Question 4: Tell us something about your process. What challenges do you face? What helps you the most?


With my walking companion
Process, in the strict definition of the word is not my strong point. I am quite haphazard and tend to need uninterrupted space to focus. However, I am also very good at allowing myself to be distracted easily (I think it is called procrastination – although Ted Dekker wrote a great article on the importance of procrastination in the writing process, which I actually think has more truth to it than I have realised: time to ruminate!). Walking my dog and gardening work very well as my muse.
When I go somewhere different specifically to write, such as the local library, where there are people and activity I don’t have to engage with, I am much more focussed (even though my writing space at home is idyllic). More recently, a friend has offered her prayer room as a space for me, which has been very productive – none of the “at home” distractions. I have realised that, as an extrovert, the energy I gain from just being around people is helpful, even (or maybe especially) when I don’t know them.

Question 5: What is your favourite Writing Craft Book and why? 


Confession time – I haven’t read any books on writing, other than the APA Style Guide, which was part of my compulsory reading when I studied psychology some twenty years ago. Occasionally I have read blogs and picked up helpful bits of advice in places such as CWD. Alongside that, Google is my go-to for finding that “just right” word or quote. My writing was honed and developed by necessity over a three year period of writing a weekly piece for my church newsletter. It taught me how to be succinct and to identify what was essential, as I had to be able to get the message across in less than 500 words. 

Question 6: If you were to give a shout-out to a CWD author, writer, editor or illustrator – who would they be?


The first person who springs to mind is Anusha Atukorala. She is always such an encourager and so filled with positivity, both within her own writing and in her personal responses to me.
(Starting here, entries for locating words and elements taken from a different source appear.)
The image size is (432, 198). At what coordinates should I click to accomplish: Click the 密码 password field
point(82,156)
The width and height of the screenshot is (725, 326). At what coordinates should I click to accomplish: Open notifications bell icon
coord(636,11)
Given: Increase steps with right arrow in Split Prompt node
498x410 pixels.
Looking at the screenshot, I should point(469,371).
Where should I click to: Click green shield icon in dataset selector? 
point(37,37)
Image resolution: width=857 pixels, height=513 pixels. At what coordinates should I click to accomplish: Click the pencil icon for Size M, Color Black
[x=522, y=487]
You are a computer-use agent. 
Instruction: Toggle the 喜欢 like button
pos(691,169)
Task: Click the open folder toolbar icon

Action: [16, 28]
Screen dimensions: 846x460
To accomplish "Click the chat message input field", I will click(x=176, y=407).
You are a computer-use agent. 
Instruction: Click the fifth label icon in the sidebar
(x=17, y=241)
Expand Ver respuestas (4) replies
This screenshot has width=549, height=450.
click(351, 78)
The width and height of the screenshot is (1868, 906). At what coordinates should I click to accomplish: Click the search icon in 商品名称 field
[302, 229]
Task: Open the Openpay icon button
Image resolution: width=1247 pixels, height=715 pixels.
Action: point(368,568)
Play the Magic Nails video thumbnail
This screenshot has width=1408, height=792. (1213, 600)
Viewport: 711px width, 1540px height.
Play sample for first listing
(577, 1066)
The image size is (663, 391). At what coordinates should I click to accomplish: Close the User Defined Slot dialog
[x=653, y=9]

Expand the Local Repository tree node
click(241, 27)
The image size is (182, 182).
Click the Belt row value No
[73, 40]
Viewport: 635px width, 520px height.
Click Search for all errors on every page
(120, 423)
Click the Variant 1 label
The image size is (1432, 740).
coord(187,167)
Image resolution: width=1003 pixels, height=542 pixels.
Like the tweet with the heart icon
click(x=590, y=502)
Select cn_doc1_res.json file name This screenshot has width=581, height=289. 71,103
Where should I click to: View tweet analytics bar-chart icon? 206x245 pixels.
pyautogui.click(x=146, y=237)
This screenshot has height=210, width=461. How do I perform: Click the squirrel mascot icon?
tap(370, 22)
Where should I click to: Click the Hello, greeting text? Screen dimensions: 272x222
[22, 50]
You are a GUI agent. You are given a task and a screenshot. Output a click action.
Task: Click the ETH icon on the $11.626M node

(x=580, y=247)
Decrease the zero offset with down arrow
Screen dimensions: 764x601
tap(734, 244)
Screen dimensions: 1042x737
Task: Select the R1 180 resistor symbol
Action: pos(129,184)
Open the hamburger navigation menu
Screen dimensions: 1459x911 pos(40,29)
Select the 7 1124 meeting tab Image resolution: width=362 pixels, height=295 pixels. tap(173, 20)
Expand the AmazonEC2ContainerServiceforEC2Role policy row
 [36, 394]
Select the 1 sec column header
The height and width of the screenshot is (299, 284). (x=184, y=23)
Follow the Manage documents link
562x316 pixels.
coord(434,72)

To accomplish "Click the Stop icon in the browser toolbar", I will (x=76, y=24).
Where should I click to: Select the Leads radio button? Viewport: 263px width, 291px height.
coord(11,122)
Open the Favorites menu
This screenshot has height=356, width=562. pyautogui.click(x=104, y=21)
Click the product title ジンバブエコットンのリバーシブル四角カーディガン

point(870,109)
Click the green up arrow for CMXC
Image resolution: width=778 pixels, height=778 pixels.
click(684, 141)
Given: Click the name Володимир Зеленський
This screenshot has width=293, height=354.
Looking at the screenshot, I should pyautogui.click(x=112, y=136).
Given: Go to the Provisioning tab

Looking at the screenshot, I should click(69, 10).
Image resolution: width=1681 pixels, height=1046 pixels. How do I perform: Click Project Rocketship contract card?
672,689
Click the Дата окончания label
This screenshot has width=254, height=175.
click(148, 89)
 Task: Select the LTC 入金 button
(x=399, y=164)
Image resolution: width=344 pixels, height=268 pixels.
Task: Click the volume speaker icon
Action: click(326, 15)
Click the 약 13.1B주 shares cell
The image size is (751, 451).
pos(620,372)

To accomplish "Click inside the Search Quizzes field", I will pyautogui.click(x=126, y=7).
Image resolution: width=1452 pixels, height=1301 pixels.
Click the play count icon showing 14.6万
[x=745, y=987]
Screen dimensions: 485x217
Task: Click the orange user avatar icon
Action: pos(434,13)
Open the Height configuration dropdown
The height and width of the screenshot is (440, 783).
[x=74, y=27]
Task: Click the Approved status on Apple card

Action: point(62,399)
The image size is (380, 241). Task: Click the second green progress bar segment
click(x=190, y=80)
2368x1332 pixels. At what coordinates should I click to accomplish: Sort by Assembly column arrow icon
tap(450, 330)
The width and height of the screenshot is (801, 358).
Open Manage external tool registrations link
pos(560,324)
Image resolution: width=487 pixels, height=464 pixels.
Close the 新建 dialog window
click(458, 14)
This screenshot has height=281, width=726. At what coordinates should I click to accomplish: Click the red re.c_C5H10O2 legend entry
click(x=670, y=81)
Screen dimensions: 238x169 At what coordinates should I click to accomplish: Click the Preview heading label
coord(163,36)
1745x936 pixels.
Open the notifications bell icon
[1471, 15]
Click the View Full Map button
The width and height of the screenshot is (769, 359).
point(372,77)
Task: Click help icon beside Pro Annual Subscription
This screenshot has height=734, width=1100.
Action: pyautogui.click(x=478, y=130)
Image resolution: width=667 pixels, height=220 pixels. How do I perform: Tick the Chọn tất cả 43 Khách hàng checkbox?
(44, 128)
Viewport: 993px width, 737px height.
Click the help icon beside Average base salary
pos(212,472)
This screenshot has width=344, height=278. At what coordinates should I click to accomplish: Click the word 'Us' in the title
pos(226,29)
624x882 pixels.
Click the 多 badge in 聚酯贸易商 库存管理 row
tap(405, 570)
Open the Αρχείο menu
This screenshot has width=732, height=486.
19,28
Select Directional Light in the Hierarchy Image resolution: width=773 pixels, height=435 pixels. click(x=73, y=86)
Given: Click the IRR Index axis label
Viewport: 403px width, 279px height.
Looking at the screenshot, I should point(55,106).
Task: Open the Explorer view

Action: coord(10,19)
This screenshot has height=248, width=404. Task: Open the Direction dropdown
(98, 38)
Her gentle manner and kind words make me feel as though I am adding value, which, as we all know too well, is not something we necessarily get much affirmation in when writing. I really do appreciate all those who take time out to encourage and give me input in this group. The instantaneous acceptance has been such a balm to me.

Question 7: What are your writing goals for the coming year? How will you achieve them?


A sample of the ever changing view from my desk
I really want to get my book finished and published in the next few months. I have been invited to speak at a healing conference in the US in May, which is a great incentive to have it ready to sell there. Some strong discipline in writing and in biting the bullet and preparing my manuscript to send out to some beta readers is an important (but scary!) step. Setting aside writing time and not allowing the needs of others to get in the way is a challenge I continue to grapple with.
An online “Planning for 2020” activity I have just completed has landed me with a commitment to finish the first draft of my book in the next thirty days, though, so I fully realise the only way this will happen is to set aside a day a week (at least) to write, and to make it an unbreakable appointment. If writing this book is not my top priority, it just doesn’t happen!

Question 8: How does your faith impact and shape your writing?


As my previous answers probably reveal, my faith is integral to my writing. It very much directs the course and substance. Early on in my writing, I was sharing material that was extremely sensitive to my journey, but it was amazing how God gave me words so that I didn’t feel too exposed while remaining transparent and honest. My writing also shapes my own faith, as it makes me dig deep and reassess what I really believe. I am learning the value and importance for me to be deliberate in praying and asking Holy Spirit for the words before I start, which I find makes a huge difference and makes the process easier.